Un cannocchiale da puntamento che si appanna sotto la pioggia proprio quando abbiamo inquadrato l’animale giusto. Un lungo o un binocolo di scarsa qualità, che non ci permettono di “leggere” bene il selvatico a distanza negli ultimi istanti di luce, possono costituire addirittura un grave ostacolo alla corretta azione di caccia.
Meglio quindi affidarsi a strumenti di ottima qualità (eventualmente considerando le onnipresenti occasioni sull’usato). L’inevitabile esborso economico sarà ampiamente ripagato dal fatto di poter contare su ottiche affidabili che potranno seguirci per l’intera carriera venatoria.
Attenzione però a non esagerare
Le dimensioni e il peso di un’ottica, per quanto di qualità, salgono con il salire delle prestazioni. Cerchiamo quindi di capire ciò che fa per noi, senza strafare.
Per chi caccia prevalentemente il capriolo in ambiente boschivo, ad esempio, saranno inutili ingrandimenti esagerati.Un buon cannocchiale variabile 3-10×50, un binocolo 8x e un lungo con una lente frontale di 65 mm saranno più che sufficienti e non costituiranno un bagaglio eccessivamente ingombrante e pesante negli spostamenti. Diverso può essere per la caccia al camoscio o al muflone in ambienti privi di vegetazione, laddove si può dover ricorrere a riconoscimento dell’animale e tiro a distanze medio-lunghe.
E finalmente sul campo!
Ed eccoci all’ultima, ma assolutamente fondamentale, necessità per il neo cacciatore, una volta in possesso di porto d’armi, permessi di caccia, arma e attrezzatura: pratica, pratica e ancora pratica!
Pare scontato, ma non lo è (e il sottoscritto l’ha sperimentato più volte sulla propria pelle).
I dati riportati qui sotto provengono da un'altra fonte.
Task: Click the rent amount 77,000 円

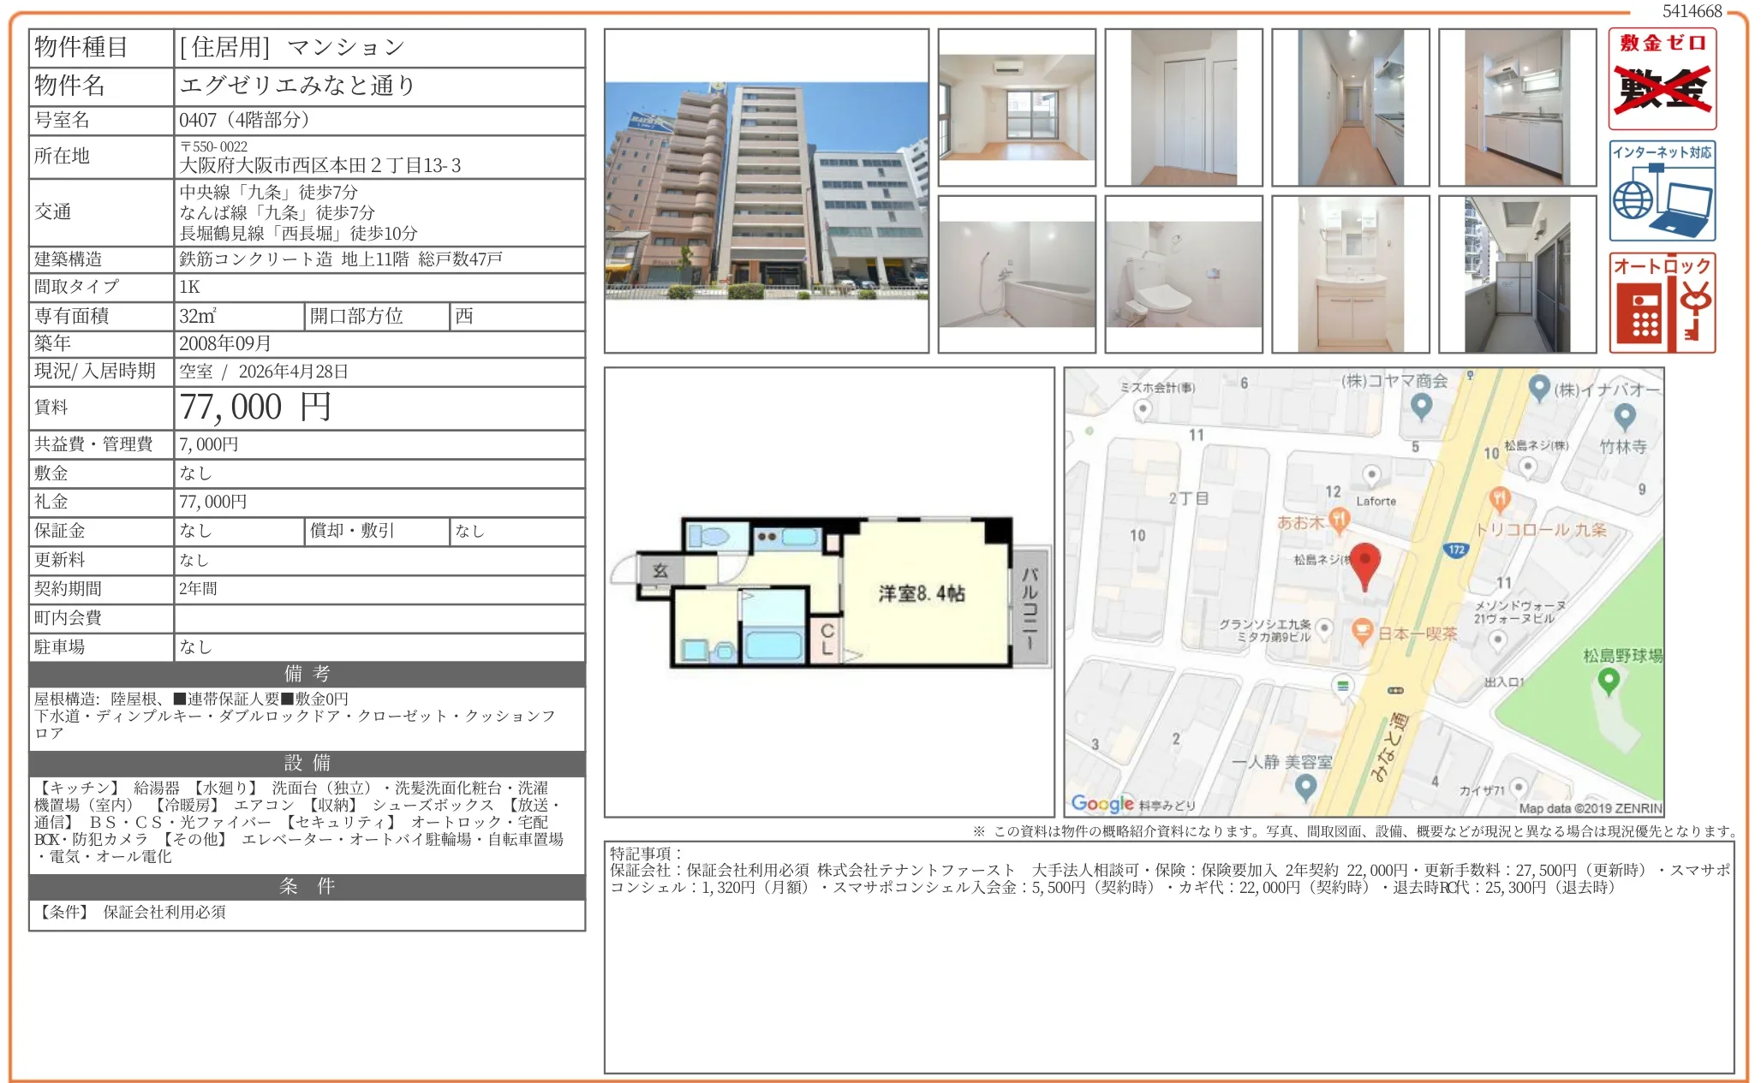Action: (255, 408)
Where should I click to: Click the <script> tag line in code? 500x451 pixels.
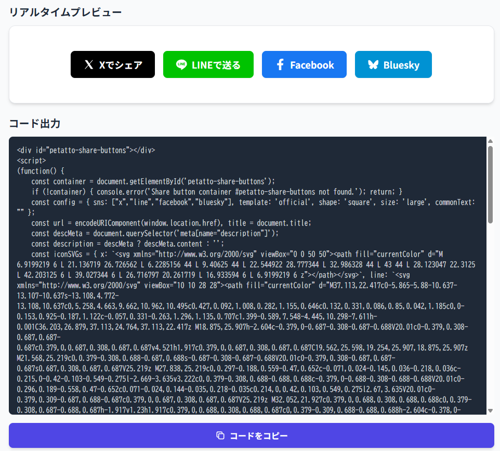(x=31, y=161)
La capacità di affrontare correttamente gli istanti decisivi di un’uscita di caccia deriva inevitabilmente dalla conoscenza che avremo acquisito delle tecniche di approccio agli animali, delle nostre capacità e della nostra attrezzatura.
Per chi è alle primissime armi anche effettuare un breve avvicinamento al coperto, posizionarsi correttamente per il tiro, inquadrare l’animale nel cannocchiale o nel lungo, ricaricare la carabina dopo il tiro e valutarne l’esito, il tutto in brevissimi istanti e con l’adrenalina in circolo, possono costituire difficoltà apparentemente insormontabili.
Ecco che allora le numerose uscite sul campo anche fuori stagione, magari in compagnia di amici più esperti, una assidua frequenza al poligono per prove di tiro e di posizionamento anche “in bianco”, la pratica continua (anche a semplici fini naturalistici) con l’attrezzatura ottica, oltre a essere un piacere per ogni appassionato, costituiscono un retroterra essenziale per introdurre un neo-cacciatore consapevole e preparato alla propria carriera venatoria.
Questo ci ricorderà in continuazione che il cacciatore deve anche e soprattutto essere curioso, documentarsi e assorbire in ogni occasione le nozioni che l’ambiente, gli altri cacciatori e anche gli inevitabili errori sanno offrire.